§ EXERCISE INSTRUCTIONS:
Below are lines of data, and only some are wanted. Please repeat exactly those from the line that has "22 (472, 724)" through the line that has "Stonegate Capital Partners".

§ EXCERPTED RECORDS:
* * *
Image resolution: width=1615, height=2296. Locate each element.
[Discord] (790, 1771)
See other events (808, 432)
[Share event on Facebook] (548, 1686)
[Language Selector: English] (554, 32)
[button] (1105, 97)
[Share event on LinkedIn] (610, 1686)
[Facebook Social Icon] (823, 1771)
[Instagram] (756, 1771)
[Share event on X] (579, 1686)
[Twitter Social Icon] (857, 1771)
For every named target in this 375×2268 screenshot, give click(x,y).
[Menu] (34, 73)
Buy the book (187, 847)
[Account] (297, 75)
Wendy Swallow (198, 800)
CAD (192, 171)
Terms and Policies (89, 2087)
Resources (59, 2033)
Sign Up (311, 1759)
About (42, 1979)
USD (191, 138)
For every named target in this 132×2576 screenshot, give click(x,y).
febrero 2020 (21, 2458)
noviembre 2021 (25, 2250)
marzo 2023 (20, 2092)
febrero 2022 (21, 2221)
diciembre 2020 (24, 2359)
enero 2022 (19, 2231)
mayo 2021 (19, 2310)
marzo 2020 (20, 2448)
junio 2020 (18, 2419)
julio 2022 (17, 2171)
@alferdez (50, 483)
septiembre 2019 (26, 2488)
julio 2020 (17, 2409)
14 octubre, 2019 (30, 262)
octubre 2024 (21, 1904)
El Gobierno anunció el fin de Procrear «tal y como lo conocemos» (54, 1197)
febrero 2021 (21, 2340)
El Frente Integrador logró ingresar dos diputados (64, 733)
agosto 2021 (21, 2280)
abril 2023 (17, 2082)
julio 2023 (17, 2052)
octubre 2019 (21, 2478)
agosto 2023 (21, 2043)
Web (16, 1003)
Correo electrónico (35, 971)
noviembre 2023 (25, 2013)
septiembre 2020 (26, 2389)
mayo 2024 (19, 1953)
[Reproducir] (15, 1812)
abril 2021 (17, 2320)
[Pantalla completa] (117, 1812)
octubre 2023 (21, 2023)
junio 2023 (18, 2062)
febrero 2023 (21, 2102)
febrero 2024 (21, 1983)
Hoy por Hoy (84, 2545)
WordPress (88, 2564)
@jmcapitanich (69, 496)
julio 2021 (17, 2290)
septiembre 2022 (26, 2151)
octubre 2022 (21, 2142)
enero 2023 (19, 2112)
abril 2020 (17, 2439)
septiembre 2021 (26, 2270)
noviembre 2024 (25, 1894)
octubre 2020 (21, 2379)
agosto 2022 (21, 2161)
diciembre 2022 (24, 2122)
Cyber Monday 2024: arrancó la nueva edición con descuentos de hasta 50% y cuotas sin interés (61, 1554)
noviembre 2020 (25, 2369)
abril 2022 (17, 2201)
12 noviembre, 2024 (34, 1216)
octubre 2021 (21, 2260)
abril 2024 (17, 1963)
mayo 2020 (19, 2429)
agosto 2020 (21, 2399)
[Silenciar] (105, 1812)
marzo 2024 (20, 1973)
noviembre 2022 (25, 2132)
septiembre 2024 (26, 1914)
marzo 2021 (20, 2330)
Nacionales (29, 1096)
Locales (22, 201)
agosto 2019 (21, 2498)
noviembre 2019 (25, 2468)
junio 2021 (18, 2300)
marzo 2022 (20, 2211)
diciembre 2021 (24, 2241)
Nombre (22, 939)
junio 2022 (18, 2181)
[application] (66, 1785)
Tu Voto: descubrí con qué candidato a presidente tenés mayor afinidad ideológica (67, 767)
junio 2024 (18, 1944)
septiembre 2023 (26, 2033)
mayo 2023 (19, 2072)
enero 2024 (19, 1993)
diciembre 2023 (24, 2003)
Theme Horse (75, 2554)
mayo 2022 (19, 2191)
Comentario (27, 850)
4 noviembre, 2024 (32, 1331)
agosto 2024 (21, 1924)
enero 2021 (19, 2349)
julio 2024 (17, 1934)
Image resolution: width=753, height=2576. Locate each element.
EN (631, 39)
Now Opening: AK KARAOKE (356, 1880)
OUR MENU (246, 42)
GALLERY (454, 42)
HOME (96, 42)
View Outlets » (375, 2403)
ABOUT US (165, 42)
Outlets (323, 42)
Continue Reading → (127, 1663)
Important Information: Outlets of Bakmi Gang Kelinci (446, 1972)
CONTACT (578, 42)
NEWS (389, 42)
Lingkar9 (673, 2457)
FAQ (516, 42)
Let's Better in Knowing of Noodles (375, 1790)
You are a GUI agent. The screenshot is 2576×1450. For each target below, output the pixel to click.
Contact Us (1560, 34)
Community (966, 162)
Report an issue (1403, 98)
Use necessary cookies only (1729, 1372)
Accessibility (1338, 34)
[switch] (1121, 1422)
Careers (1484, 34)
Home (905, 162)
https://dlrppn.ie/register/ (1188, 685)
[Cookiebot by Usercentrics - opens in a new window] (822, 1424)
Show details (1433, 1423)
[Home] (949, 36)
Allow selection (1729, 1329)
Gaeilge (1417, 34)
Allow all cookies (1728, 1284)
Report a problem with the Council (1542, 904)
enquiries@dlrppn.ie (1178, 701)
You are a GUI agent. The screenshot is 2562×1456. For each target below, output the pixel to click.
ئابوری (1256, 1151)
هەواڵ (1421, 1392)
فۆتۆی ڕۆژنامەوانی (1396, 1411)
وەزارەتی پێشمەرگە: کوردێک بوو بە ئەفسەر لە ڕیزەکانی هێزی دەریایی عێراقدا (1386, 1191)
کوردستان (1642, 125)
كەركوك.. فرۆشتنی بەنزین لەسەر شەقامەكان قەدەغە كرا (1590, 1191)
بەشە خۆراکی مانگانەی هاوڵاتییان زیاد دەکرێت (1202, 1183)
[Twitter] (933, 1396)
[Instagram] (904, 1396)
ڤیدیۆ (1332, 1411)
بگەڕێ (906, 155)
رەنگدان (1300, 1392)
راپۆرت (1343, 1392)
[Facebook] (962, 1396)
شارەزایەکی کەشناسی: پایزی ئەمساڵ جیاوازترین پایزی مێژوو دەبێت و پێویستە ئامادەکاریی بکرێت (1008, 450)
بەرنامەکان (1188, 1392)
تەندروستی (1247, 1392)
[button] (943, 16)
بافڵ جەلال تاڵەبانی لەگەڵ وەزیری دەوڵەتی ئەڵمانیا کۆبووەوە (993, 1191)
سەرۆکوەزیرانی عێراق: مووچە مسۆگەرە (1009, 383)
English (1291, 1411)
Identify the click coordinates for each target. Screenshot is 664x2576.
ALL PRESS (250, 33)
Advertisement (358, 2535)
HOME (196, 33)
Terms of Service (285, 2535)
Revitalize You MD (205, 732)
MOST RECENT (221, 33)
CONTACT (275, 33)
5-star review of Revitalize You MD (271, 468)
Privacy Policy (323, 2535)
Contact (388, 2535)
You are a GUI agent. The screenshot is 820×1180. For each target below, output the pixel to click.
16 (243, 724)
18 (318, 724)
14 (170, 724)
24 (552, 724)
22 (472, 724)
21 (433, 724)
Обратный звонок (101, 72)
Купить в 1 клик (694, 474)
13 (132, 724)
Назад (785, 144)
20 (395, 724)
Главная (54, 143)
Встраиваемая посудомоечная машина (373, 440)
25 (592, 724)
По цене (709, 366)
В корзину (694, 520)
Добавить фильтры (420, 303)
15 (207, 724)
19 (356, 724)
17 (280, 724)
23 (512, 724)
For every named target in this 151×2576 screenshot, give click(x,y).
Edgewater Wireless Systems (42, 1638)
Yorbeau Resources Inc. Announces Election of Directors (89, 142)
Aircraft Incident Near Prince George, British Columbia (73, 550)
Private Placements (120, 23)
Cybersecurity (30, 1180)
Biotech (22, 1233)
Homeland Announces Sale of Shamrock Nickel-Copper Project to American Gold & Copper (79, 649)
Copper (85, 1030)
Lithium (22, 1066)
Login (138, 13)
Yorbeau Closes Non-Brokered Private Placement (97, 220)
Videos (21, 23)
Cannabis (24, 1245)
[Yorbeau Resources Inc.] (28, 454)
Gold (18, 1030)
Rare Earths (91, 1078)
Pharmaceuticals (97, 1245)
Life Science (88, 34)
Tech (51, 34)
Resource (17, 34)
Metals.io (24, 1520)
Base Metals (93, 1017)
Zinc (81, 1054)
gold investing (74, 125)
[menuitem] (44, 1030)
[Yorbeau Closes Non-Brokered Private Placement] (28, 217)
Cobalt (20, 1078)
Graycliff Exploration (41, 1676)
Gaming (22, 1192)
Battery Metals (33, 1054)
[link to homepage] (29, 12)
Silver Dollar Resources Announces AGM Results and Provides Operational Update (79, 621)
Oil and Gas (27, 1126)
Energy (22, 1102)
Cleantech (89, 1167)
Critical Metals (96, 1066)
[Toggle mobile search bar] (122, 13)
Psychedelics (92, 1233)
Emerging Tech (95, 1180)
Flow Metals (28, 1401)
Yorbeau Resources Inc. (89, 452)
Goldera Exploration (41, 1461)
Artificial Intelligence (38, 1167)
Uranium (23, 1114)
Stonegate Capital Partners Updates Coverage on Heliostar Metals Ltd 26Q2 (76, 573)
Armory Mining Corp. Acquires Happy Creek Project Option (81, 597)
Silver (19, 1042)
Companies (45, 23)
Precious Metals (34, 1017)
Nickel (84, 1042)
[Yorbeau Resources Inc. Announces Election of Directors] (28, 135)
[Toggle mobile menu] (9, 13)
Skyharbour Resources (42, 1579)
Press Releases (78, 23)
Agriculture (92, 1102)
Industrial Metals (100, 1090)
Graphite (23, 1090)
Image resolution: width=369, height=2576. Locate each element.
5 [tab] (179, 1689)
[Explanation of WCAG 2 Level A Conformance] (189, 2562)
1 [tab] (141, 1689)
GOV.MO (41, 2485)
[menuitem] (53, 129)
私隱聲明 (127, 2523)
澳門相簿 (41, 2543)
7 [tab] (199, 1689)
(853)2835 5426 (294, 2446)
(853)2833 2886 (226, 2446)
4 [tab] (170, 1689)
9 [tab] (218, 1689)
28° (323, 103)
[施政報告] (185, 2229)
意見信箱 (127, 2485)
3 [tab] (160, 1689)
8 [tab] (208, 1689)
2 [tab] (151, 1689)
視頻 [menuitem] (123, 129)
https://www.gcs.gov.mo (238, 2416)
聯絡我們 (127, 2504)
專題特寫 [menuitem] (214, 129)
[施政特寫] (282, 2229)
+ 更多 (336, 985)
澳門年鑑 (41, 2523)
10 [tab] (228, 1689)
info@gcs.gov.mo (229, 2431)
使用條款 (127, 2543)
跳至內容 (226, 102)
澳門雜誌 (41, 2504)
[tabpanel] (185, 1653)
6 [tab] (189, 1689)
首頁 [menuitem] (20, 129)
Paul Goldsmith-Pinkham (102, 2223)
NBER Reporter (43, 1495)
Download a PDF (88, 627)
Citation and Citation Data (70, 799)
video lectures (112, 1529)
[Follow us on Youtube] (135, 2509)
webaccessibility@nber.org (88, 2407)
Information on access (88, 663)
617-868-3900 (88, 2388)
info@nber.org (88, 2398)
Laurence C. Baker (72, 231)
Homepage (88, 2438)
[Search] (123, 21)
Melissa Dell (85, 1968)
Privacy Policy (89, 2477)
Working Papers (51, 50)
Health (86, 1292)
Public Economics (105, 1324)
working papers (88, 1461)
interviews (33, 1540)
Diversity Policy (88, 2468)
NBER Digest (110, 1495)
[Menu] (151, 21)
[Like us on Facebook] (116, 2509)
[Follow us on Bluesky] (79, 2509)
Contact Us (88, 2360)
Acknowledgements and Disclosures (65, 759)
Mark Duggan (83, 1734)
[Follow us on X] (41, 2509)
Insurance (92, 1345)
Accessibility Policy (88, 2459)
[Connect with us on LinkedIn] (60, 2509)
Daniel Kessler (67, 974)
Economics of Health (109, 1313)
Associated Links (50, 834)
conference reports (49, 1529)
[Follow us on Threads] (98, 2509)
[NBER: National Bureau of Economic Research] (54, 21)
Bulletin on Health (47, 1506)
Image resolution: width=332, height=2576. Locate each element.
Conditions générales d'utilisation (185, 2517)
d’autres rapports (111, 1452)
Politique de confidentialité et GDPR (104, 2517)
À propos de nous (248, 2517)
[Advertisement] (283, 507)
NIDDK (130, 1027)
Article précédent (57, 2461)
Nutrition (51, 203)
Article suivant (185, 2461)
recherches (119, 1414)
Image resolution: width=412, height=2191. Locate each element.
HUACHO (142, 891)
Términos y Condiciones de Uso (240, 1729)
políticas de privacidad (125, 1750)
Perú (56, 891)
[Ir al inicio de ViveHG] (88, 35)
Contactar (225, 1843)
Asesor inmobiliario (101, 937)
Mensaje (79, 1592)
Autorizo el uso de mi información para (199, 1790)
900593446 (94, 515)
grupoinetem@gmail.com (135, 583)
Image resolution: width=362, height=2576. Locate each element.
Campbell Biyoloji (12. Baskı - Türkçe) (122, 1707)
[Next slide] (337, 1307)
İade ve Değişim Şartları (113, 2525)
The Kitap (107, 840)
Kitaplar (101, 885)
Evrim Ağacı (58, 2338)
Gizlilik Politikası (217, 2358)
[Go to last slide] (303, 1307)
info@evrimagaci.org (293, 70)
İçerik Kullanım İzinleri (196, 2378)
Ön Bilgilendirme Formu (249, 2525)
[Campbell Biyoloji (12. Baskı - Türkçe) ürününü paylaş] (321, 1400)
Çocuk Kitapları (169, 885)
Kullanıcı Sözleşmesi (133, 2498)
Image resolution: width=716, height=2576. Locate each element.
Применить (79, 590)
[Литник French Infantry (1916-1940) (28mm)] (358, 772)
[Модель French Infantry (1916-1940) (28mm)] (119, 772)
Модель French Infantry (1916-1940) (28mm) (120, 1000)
* * *
§ PROBLEM SOLUTION:
22 (472, 724)
21 (433, 724)
Обратный звонок (101, 72)
Купить в 1 клик (694, 474)
13 (132, 724)
Назад (785, 144)
20 (395, 724)
Главная (54, 143)
Встраиваемая посудомоечная машина (373, 440)
25 (592, 724)
По цене (709, 366)
В корзину (694, 520)
Добавить фильтры (420, 303)
15 (207, 724)
19 (356, 724)
17 (280, 724)
23 (512, 724)
For every named target in this 151×2576 screenshot, give click(x,y).
Edgewater Wireless Systems (42, 1638)
Yorbeau Resources Inc. Announces Election of Directors (89, 142)
Aircraft Incident Near Prince George, British Columbia (73, 550)
Private Placements (120, 23)
Cybersecurity (30, 1180)
Biotech (22, 1233)
Homeland Announces Sale of Shamrock Nickel-Copper Project to American Gold & Copper (79, 649)
Copper (85, 1030)
Lithium (22, 1066)
Login (138, 13)
Yorbeau Closes Non-Brokered Private Placement (97, 220)
Videos (21, 23)
Cannabis (24, 1245)
[Yorbeau Resources Inc.] (28, 454)
Gold (18, 1030)
Rare Earths (91, 1078)
Pharmaceuticals (97, 1245)
Life Science (88, 34)
Tech (51, 34)
Resource (17, 34)
Metals.io (24, 1520)
Base Metals (93, 1017)
Zinc (81, 1054)
gold investing (74, 125)
[menuitem] (44, 1030)
[Yorbeau Closes Non-Brokered Private Placement] (28, 217)
Cobalt (20, 1078)
Graycliff Exploration (41, 1676)
Gaming (22, 1192)
Battery Metals (33, 1054)
[link to homepage] (29, 12)
Silver Dollar Resources Announces AGM Results and Provides Operational Update (79, 621)
Oil and Gas (27, 1126)
Energy (22, 1102)
Cleantech (89, 1167)
Critical Metals (96, 1066)
[Toggle mobile search bar] (122, 13)
Psychedelics (92, 1233)
Emerging Tech (95, 1180)
Flow Metals (28, 1401)
Yorbeau Resources Inc. (89, 452)
Goldera Exploration (41, 1461)
Artificial Intelligence (38, 1167)
Uranium (23, 1114)
Stonegate Capital Partners Updates Coverage on Heliostar Metals Ltd 26Q2 (76, 573)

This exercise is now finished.